_Your task:_
From the line containing "The width and height of the screenshot is (1024, 431)." onward, every line of the entries is to be set down exactly, the last line included.
*** Data excerpts
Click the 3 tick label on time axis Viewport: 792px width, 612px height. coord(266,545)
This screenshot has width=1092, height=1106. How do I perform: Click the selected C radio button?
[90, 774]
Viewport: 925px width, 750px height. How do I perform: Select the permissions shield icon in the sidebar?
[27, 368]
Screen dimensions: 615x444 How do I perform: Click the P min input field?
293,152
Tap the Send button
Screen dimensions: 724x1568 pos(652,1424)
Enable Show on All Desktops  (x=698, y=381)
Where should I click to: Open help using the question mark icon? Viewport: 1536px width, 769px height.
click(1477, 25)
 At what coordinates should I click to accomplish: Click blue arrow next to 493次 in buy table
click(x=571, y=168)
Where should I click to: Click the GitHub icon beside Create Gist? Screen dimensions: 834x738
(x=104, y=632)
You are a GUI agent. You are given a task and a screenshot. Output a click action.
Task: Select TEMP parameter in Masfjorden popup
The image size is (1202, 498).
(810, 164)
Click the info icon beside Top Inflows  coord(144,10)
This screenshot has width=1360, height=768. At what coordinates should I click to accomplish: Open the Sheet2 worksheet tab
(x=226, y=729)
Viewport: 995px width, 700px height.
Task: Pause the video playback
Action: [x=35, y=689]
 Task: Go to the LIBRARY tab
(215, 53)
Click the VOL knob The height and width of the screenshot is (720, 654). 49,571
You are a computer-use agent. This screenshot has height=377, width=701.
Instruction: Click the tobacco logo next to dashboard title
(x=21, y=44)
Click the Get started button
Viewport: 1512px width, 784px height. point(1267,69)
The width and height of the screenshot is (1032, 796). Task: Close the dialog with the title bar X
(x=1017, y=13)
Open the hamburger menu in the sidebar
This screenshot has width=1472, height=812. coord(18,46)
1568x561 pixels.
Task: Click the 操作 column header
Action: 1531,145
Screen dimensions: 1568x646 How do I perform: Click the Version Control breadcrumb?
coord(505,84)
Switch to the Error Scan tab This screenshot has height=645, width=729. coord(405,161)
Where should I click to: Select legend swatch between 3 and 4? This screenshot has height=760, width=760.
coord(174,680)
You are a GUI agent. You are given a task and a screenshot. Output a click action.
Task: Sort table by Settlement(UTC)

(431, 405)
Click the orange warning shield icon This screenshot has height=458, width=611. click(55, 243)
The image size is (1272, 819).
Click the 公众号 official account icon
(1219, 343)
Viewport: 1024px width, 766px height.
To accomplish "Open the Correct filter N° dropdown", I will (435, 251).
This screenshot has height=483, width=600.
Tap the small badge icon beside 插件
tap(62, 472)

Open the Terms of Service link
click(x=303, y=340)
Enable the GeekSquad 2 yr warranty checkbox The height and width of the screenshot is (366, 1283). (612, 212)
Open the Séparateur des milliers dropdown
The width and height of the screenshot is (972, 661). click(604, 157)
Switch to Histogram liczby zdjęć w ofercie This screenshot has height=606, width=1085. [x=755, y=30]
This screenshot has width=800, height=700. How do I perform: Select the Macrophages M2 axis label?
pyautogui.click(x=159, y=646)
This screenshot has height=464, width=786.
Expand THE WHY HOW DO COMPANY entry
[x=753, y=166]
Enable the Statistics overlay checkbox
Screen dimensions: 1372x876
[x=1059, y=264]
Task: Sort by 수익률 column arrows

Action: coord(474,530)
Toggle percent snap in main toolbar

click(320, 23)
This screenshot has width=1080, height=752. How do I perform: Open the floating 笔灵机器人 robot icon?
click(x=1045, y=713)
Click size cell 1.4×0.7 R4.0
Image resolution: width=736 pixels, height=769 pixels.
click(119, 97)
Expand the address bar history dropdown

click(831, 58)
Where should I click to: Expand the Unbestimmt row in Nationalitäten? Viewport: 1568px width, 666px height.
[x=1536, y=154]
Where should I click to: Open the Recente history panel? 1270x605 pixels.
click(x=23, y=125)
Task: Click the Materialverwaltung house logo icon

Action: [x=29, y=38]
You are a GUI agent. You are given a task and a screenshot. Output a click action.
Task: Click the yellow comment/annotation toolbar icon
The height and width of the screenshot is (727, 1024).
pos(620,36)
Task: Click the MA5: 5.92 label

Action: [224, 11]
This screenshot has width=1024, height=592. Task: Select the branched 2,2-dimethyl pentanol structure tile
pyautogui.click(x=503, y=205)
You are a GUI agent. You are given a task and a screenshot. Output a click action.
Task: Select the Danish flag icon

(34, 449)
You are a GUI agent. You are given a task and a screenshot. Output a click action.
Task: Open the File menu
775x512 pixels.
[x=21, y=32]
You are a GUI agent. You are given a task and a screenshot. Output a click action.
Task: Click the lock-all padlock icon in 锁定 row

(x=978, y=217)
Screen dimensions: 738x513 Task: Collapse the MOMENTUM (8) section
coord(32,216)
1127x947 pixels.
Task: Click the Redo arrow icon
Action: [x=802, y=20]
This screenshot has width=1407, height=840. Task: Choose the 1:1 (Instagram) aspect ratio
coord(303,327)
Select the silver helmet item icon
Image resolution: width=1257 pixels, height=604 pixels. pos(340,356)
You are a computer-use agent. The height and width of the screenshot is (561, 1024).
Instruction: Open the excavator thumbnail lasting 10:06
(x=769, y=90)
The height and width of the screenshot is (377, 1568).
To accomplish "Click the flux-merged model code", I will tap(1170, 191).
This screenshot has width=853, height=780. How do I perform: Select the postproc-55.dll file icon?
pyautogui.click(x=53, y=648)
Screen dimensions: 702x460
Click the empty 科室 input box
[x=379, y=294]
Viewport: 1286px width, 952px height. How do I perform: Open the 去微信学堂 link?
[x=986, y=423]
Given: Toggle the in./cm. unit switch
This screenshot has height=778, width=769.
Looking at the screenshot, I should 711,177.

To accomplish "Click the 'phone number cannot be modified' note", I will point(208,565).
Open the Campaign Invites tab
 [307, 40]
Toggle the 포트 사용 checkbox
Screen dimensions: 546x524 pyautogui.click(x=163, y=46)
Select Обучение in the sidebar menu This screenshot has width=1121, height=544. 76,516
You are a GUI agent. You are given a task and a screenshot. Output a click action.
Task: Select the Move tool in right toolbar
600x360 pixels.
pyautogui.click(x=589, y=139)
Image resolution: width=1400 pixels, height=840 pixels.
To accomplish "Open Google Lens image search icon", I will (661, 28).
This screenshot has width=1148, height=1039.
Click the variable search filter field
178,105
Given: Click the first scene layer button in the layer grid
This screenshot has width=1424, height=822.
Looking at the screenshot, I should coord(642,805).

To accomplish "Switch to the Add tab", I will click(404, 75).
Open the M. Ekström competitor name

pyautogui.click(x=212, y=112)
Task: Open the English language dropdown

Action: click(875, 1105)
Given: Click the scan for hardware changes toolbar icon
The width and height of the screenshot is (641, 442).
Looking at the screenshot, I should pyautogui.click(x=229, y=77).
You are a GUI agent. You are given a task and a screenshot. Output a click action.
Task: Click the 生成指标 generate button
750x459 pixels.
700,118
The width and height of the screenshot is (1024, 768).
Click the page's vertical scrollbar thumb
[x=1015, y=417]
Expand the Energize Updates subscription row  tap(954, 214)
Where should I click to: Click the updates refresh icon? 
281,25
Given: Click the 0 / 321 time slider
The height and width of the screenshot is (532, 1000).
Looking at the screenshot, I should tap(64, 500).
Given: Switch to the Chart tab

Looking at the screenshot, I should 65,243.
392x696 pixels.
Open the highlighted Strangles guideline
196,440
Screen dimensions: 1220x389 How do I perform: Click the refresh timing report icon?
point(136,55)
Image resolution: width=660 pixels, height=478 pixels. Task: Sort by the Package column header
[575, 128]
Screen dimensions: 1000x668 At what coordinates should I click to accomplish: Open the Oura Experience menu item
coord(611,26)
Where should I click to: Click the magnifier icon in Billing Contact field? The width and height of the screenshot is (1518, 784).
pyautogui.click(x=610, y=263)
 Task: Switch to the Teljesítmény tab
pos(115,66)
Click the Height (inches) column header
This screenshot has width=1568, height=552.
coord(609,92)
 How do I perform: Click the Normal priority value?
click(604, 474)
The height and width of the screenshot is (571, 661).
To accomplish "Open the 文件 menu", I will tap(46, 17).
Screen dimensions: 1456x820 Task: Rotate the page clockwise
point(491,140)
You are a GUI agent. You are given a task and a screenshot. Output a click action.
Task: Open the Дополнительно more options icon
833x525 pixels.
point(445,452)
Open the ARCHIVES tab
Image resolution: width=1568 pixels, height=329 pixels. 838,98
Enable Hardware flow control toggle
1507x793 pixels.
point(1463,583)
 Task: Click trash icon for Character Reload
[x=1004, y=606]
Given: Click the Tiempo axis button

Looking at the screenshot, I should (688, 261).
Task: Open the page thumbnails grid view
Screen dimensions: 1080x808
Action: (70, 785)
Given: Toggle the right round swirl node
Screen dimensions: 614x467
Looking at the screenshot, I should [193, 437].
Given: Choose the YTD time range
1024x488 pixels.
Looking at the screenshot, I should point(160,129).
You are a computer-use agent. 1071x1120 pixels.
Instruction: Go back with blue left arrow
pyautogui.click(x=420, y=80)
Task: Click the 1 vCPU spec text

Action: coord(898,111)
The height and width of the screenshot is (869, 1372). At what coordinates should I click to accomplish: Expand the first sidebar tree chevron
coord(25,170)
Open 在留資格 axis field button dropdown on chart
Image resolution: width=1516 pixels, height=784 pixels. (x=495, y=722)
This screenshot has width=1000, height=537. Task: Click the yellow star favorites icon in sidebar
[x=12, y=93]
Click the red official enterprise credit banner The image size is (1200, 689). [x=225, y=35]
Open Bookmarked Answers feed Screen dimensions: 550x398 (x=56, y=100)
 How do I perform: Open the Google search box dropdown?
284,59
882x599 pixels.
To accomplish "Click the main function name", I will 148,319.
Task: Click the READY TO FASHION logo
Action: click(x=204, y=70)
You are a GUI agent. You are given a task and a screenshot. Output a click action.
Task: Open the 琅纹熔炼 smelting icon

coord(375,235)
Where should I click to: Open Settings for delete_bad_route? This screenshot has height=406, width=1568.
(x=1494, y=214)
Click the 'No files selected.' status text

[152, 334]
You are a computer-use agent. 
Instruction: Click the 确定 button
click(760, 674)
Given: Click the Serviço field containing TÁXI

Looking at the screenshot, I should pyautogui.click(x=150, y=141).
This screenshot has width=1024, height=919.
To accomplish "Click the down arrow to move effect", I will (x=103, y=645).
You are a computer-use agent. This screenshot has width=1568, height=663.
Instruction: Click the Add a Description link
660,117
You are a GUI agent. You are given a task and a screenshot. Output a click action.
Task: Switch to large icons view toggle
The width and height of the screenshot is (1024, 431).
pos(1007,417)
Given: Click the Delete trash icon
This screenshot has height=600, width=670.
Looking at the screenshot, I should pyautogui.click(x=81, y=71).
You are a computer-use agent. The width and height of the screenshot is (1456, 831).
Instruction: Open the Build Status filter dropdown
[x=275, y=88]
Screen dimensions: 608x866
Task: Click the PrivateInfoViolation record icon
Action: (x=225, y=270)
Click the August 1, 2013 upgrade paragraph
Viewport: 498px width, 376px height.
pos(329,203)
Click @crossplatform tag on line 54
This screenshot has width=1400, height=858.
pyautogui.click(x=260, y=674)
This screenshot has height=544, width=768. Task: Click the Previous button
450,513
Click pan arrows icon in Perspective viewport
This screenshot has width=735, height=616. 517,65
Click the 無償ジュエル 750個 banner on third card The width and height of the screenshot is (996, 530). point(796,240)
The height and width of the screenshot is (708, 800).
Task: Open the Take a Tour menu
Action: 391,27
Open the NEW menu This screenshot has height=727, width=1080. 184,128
******
_Exercise output:_
The width and height of the screenshot is (1024, 431).
pos(1007,417)
Given: Click the Delete trash icon
This screenshot has height=600, width=670.
Looking at the screenshot, I should pyautogui.click(x=81, y=71).
You are a computer-use agent. The width and height of the screenshot is (1456, 831).
Instruction: Open the Build Status filter dropdown
[x=275, y=88]
Screen dimensions: 608x866
Task: Click the PrivateInfoViolation record icon
Action: (x=225, y=270)
Click the August 1, 2013 upgrade paragraph
Viewport: 498px width, 376px height.
pos(329,203)
Click @crossplatform tag on line 54
This screenshot has width=1400, height=858.
pyautogui.click(x=260, y=674)
This screenshot has height=544, width=768. Task: Click the Previous button
450,513
Click pan arrows icon in Perspective viewport
This screenshot has width=735, height=616. 517,65
Click the 無償ジュエル 750個 banner on third card The width and height of the screenshot is (996, 530). point(796,240)
The height and width of the screenshot is (708, 800).
Task: Open the Take a Tour menu
Action: 391,27
Open the NEW menu This screenshot has height=727, width=1080. 184,128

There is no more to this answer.